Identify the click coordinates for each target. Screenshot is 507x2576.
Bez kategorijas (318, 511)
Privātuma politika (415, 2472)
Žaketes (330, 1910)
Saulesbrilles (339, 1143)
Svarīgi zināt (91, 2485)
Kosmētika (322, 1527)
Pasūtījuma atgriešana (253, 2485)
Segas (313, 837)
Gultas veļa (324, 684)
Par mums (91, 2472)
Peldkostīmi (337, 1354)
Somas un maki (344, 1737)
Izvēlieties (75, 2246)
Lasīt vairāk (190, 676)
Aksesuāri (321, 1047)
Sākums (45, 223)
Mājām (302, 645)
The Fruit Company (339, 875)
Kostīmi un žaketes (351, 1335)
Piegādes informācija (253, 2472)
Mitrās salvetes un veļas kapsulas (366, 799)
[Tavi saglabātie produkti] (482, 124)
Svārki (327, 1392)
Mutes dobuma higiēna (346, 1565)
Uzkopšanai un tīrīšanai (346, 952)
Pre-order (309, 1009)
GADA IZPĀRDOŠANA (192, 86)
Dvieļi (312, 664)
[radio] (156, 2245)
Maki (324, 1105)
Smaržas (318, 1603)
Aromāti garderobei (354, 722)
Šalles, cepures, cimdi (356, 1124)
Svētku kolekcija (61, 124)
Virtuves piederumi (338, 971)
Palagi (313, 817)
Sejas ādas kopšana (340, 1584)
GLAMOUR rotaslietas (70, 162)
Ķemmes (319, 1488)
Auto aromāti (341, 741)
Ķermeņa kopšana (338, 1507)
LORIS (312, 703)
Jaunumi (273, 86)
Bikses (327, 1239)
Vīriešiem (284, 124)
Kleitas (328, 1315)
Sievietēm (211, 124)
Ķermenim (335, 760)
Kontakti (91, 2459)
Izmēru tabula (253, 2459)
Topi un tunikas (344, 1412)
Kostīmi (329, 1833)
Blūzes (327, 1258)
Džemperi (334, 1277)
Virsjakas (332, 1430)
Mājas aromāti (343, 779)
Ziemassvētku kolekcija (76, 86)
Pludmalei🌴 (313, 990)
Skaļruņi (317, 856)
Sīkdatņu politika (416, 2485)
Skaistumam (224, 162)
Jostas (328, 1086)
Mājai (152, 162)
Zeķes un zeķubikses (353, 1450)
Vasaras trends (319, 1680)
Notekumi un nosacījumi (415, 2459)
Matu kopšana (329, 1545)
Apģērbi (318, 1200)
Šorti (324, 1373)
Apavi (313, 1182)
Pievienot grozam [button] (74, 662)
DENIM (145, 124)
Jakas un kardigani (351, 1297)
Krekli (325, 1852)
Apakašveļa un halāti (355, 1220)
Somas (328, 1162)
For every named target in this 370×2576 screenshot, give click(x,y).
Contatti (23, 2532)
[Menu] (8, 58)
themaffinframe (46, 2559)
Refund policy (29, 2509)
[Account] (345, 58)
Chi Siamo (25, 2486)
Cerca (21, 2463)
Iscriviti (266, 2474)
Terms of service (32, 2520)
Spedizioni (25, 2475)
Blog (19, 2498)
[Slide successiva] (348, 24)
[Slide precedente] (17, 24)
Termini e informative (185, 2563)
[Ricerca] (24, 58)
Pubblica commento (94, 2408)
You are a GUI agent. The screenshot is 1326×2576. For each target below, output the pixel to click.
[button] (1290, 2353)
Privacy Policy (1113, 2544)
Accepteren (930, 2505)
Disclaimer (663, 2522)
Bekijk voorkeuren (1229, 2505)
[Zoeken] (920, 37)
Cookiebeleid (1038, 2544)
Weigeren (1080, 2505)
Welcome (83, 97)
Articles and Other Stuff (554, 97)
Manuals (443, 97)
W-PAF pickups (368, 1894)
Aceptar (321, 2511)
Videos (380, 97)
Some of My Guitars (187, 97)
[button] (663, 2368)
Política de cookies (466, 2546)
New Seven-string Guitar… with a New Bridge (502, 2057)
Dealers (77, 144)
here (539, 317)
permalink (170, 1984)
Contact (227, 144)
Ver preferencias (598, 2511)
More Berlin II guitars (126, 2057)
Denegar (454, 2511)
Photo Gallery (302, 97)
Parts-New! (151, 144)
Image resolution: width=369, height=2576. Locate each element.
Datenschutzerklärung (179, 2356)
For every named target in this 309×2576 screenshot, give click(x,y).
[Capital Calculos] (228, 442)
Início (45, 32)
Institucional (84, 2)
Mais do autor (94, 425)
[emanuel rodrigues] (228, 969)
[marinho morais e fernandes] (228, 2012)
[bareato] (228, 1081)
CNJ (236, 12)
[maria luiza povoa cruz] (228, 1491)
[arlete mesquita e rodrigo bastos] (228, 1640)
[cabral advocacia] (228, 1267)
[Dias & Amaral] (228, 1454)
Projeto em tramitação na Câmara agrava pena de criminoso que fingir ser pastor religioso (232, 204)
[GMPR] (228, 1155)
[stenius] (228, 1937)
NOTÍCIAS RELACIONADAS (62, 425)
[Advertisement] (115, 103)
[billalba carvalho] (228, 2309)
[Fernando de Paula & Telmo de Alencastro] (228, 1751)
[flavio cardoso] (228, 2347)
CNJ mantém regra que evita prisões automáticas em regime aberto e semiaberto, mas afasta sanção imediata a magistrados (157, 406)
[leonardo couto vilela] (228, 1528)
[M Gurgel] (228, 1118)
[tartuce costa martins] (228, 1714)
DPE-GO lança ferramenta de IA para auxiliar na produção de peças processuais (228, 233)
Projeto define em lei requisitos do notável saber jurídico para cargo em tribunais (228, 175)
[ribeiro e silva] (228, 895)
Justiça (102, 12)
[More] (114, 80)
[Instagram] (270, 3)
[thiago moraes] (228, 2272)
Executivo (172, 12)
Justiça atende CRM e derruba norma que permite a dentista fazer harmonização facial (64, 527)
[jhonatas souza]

========

**About this task**. Find where the line with "Svētku kolekcija (61, 124)" sits in the material above, then copy exactly from it through the line with "Mājas aromāti (343, 779)". Add no other line.

**Result for this task**.
Svētku kolekcija (61, 124)
Virtuves piederumi (338, 971)
Palagi (313, 817)
Sejas ādas kopšana (340, 1584)
GLAMOUR rotaslietas (70, 162)
Ķemmes (319, 1488)
Auto aromāti (341, 741)
Ķermeņa kopšana (338, 1507)
LORIS (312, 703)
Jaunumi (273, 86)
Bikses (327, 1239)
Vīriešiem (284, 124)
Kleitas (328, 1315)
Sievietēm (211, 124)
Ķermenim (335, 760)
Kontakti (91, 2459)
Izmēru tabula (253, 2459)
Topi un tunikas (344, 1412)
Kostīmi (329, 1833)
Blūzes (327, 1258)
Džemperi (334, 1277)
Virsjakas (332, 1430)
Mājas aromāti (343, 779)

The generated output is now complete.